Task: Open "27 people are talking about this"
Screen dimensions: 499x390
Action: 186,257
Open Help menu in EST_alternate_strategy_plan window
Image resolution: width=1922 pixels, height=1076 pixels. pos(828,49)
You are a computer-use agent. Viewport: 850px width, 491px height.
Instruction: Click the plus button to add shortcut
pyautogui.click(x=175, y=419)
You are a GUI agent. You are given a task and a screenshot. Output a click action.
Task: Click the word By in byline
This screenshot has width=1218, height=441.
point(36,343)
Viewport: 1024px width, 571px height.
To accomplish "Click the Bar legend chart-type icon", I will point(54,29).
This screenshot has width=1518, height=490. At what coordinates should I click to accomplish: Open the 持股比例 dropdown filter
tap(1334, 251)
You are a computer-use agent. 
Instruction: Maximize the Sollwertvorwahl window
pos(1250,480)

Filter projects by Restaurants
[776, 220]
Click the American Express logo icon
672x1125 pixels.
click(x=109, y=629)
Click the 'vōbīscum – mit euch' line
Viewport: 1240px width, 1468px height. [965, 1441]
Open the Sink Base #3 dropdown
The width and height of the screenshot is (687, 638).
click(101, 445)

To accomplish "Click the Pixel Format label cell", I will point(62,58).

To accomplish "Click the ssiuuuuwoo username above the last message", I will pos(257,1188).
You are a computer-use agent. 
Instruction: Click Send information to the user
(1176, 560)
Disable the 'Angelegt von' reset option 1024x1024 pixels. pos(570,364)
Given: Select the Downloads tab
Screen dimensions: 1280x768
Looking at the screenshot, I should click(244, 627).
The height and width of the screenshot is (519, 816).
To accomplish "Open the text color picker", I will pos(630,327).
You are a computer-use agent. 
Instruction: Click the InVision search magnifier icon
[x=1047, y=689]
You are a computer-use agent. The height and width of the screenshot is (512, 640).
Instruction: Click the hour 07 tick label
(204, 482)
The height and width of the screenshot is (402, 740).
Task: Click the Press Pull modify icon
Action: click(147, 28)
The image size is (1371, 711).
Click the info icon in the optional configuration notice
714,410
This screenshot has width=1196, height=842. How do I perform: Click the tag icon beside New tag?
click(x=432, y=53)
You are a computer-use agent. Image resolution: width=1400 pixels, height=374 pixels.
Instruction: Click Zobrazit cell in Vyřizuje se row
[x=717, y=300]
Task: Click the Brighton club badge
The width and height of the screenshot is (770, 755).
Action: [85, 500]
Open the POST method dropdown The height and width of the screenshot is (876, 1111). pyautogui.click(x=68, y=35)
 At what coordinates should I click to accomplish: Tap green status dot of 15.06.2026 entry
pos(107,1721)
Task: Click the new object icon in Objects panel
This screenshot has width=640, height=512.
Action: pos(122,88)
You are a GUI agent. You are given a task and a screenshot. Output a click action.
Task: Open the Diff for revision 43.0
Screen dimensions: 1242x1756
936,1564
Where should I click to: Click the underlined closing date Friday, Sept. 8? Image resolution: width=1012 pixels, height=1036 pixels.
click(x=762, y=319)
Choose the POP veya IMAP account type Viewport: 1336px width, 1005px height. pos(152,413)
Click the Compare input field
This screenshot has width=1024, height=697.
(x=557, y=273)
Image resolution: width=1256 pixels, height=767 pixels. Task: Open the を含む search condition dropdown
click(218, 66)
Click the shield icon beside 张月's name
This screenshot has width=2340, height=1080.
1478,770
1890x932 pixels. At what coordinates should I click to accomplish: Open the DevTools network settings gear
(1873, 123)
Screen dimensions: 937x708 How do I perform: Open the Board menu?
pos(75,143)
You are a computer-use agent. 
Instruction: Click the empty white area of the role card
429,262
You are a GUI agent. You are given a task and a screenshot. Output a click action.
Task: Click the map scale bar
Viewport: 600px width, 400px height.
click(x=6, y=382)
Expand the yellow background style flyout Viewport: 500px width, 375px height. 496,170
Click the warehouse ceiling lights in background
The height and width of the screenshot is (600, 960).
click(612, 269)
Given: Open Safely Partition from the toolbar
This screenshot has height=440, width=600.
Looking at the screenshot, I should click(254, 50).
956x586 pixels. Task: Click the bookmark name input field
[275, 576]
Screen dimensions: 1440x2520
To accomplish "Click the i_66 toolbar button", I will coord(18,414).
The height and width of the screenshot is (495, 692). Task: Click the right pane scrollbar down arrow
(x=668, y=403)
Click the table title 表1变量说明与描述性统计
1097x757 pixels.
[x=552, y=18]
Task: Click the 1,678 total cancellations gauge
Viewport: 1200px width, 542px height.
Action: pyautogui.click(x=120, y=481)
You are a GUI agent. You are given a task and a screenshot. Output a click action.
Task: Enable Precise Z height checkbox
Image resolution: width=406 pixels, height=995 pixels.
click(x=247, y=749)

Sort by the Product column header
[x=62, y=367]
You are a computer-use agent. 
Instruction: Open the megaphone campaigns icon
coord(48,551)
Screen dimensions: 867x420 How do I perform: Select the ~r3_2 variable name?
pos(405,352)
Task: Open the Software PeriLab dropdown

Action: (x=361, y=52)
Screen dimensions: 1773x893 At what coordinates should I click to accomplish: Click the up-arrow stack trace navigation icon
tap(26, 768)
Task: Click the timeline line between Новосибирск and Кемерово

******************************

TASK PROMPT:
Each line above that carries the string "toolbar" has to be returned.

EXPECTED ANSWER:
Given: Open Safely Partition from the toolbar
To accomplish "Click the i_66 toolbar button", I will coord(18,414).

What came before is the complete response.